Elk's Lodge Number 99, built in 1925, now the Park Plaza Hotel – 607 South Park View, just off Wilshire Boulevard near downtown Los Angeles – the work of the Art Deco architect Claude Beelman, during the time he was a Senior Partner at the firm he co-owned, Curlett and Beelman. It faces MacArthur Park.
Curlett and Beelman were big out here in the twenties – the Culver Hotel in Culver City, the Eastern Columbia Building downtown, the Roosevelt Hotel and Security Pacific Bank Building on Hollywood Boulevard, and many others.
This building is Neo-Gothic, not Art Deco, and includes a brass sculpture of a set of elk antlers embedded in the clock above the entry. The Benevolent and Protective Order of the Elks sold the building long ago and it fell into disrepair, but it has been restored as a luxury hotel. In 1983 the building was declared a Los Angles Historic Cultural Monument.

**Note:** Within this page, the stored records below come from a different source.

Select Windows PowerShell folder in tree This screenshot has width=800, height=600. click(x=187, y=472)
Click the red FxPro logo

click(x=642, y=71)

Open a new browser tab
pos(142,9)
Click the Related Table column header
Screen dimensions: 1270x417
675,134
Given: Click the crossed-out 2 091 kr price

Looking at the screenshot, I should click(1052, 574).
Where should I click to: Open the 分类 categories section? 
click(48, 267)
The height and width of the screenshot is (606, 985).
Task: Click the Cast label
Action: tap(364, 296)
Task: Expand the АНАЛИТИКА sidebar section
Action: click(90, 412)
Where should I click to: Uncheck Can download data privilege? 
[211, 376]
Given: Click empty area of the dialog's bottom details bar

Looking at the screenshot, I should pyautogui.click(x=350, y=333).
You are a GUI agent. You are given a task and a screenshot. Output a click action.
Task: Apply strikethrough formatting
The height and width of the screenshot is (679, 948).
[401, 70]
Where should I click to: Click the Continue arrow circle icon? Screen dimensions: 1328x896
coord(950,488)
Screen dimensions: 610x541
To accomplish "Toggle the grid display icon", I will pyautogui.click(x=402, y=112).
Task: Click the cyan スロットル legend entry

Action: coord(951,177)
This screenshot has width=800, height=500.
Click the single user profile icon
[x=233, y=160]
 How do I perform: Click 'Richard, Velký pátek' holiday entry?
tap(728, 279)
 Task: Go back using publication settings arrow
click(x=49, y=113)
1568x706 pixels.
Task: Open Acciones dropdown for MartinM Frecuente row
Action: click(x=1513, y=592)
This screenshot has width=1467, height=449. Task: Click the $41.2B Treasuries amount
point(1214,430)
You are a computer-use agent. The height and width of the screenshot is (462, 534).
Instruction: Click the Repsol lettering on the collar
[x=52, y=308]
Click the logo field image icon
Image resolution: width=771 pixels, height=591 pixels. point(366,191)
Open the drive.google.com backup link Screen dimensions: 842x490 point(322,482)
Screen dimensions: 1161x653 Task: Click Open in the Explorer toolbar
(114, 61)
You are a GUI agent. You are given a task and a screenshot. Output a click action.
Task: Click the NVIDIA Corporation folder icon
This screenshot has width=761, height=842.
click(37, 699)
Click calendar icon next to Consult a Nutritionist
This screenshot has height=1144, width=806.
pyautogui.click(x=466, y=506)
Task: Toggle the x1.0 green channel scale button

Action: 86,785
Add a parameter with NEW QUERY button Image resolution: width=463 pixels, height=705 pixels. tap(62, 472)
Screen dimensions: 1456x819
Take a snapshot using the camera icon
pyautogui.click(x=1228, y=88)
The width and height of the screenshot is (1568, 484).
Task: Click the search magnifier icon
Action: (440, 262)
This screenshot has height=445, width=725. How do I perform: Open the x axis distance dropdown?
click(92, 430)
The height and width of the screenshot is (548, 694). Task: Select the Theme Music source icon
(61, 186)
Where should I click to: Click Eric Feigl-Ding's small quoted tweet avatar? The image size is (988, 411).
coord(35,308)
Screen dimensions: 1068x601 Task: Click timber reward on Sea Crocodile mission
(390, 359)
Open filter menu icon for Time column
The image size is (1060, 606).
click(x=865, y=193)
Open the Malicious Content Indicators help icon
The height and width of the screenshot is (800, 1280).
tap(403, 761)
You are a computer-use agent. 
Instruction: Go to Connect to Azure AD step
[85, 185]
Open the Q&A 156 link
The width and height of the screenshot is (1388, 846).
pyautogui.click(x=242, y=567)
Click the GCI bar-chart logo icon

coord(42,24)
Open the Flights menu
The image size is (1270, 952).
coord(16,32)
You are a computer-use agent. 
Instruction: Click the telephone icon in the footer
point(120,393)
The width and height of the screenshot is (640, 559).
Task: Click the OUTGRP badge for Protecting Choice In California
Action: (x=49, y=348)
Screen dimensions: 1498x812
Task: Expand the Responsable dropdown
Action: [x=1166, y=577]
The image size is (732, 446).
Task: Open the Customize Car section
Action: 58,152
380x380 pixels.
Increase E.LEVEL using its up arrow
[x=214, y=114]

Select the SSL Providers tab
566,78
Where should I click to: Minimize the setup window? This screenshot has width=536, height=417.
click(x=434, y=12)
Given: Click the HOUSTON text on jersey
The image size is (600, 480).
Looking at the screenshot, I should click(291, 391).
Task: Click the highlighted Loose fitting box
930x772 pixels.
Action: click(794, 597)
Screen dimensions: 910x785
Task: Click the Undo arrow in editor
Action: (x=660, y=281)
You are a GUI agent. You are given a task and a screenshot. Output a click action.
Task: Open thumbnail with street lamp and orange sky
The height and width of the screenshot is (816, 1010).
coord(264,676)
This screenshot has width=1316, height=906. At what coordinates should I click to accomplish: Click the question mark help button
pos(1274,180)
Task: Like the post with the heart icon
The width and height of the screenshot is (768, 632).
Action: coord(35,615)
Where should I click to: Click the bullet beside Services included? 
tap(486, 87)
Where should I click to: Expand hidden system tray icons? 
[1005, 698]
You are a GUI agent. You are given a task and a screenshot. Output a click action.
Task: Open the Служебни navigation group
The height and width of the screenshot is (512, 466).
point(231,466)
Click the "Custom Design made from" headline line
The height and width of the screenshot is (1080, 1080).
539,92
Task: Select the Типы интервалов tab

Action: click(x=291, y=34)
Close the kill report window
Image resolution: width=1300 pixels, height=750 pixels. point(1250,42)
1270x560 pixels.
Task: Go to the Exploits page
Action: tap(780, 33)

The pool area hosted indoor swimming events during the 1932 Summer Olympics. The site has been used in movies – The Mask, Bugsy and The Bodyguard – and you might have seen it in Chaplin, Nixon, Fisher King and Wild at Heart.
Architects Claude Beelman and Aleck Curlett had a lot of fun with this one. Perhaps they were trying to frighten people. The Roaring Twenties seems to have been a very dark time out here.